WHAT THE TASK REQUIRES – Extract these lines and reproduce each one verbatim.

#####

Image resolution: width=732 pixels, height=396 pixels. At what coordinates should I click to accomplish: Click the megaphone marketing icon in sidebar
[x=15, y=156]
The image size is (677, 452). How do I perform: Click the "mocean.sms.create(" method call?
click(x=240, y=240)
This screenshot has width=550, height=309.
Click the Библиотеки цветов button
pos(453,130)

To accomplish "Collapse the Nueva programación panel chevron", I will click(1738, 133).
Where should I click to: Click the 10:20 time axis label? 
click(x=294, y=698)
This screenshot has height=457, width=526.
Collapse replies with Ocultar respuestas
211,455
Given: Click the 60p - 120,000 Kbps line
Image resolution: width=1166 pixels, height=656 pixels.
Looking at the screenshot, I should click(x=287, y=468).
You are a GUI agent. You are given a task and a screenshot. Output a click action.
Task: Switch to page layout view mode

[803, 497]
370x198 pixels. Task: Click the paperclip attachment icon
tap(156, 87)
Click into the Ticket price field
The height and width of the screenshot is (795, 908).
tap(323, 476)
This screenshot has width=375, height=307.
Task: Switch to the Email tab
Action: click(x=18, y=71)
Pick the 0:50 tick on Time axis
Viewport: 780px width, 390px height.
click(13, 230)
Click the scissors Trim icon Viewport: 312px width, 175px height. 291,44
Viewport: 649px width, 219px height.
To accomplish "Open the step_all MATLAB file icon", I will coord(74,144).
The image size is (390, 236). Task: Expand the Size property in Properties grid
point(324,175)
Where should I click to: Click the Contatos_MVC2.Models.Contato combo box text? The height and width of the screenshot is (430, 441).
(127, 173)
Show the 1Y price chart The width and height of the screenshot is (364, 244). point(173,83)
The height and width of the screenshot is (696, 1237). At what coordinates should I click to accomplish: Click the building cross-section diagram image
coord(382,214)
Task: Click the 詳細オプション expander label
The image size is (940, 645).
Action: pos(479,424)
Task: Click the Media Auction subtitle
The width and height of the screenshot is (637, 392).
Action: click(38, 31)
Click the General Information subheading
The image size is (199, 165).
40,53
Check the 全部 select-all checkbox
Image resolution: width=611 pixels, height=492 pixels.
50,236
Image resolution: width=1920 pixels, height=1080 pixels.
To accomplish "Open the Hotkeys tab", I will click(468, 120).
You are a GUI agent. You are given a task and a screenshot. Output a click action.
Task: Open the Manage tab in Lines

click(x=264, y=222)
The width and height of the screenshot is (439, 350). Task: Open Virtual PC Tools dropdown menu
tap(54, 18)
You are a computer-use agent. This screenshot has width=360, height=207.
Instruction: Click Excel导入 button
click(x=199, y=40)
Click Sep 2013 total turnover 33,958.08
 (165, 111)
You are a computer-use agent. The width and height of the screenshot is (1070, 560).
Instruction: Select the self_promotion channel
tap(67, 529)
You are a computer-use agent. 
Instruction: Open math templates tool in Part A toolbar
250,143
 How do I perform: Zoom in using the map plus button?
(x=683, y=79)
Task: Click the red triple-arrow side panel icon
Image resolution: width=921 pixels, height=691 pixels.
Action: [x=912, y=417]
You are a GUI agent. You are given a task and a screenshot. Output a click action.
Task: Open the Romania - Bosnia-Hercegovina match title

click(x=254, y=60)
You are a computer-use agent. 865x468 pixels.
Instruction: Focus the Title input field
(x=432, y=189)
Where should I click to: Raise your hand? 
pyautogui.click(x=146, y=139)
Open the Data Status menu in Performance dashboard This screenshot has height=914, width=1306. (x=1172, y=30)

#####

ANSWER IN FULL –
Image resolution: width=732 pixels, height=396 pixels. At what coordinates should I click to accomplish: Click the megaphone marketing icon in sidebar
[x=15, y=156]
The image size is (677, 452). How do I perform: Click the "mocean.sms.create(" method call?
click(x=240, y=240)
This screenshot has width=550, height=309.
Click the Библиотеки цветов button
pos(453,130)

To accomplish "Collapse the Nueva programación panel chevron", I will click(1738, 133).
Where should I click to: Click the 10:20 time axis label? 
click(x=294, y=698)
This screenshot has height=457, width=526.
Collapse replies with Ocultar respuestas
211,455
Given: Click the 60p - 120,000 Kbps line
Image resolution: width=1166 pixels, height=656 pixels.
Looking at the screenshot, I should click(x=287, y=468).
You are a GUI agent. You are given a task and a screenshot. Output a click action.
Task: Switch to page layout view mode

[803, 497]
370x198 pixels. Task: Click the paperclip attachment icon
tap(156, 87)
Click into the Ticket price field
The height and width of the screenshot is (795, 908).
tap(323, 476)
This screenshot has width=375, height=307.
Task: Switch to the Email tab
Action: click(x=18, y=71)
Pick the 0:50 tick on Time axis
Viewport: 780px width, 390px height.
click(13, 230)
Click the scissors Trim icon Viewport: 312px width, 175px height. 291,44
Viewport: 649px width, 219px height.
To accomplish "Open the step_all MATLAB file icon", I will coord(74,144).
The image size is (390, 236). Task: Expand the Size property in Properties grid
point(324,175)
Where should I click to: Click the Contatos_MVC2.Models.Contato combo box text? The height and width of the screenshot is (430, 441).
(127, 173)
Show the 1Y price chart The width and height of the screenshot is (364, 244). point(173,83)
The height and width of the screenshot is (696, 1237). At what coordinates should I click to accomplish: Click the building cross-section diagram image
coord(382,214)
Task: Click the 詳細オプション expander label
The image size is (940, 645).
Action: pos(479,424)
Task: Click the Media Auction subtitle
The width and height of the screenshot is (637, 392).
Action: click(38, 31)
Click the General Information subheading
The image size is (199, 165).
40,53
Check the 全部 select-all checkbox
Image resolution: width=611 pixels, height=492 pixels.
50,236
Image resolution: width=1920 pixels, height=1080 pixels.
To accomplish "Open the Hotkeys tab", I will click(468, 120).
You are a GUI agent. You are given a task and a screenshot. Output a click action.
Task: Open the Manage tab in Lines

click(x=264, y=222)
The width and height of the screenshot is (439, 350). Task: Open Virtual PC Tools dropdown menu
tap(54, 18)
You are a computer-use agent. This screenshot has width=360, height=207.
Instruction: Click Excel导入 button
click(x=199, y=40)
Click Sep 2013 total turnover 33,958.08
 (165, 111)
You are a computer-use agent. The width and height of the screenshot is (1070, 560).
Instruction: Select the self_promotion channel
tap(67, 529)
You are a computer-use agent. 
Instruction: Open math templates tool in Part A toolbar
250,143
 How do I perform: Zoom in using the map plus button?
(x=683, y=79)
Task: Click the red triple-arrow side panel icon
Image resolution: width=921 pixels, height=691 pixels.
Action: [x=912, y=417]
You are a GUI agent. You are given a task and a screenshot. Output a click action.
Task: Open the Romania - Bosnia-Hercegovina match title

click(x=254, y=60)
You are a computer-use agent. 865x468 pixels.
Instruction: Focus the Title input field
(x=432, y=189)
Where should I click to: Raise your hand? 
pyautogui.click(x=146, y=139)
Open the Data Status menu in Performance dashboard This screenshot has height=914, width=1306. (x=1172, y=30)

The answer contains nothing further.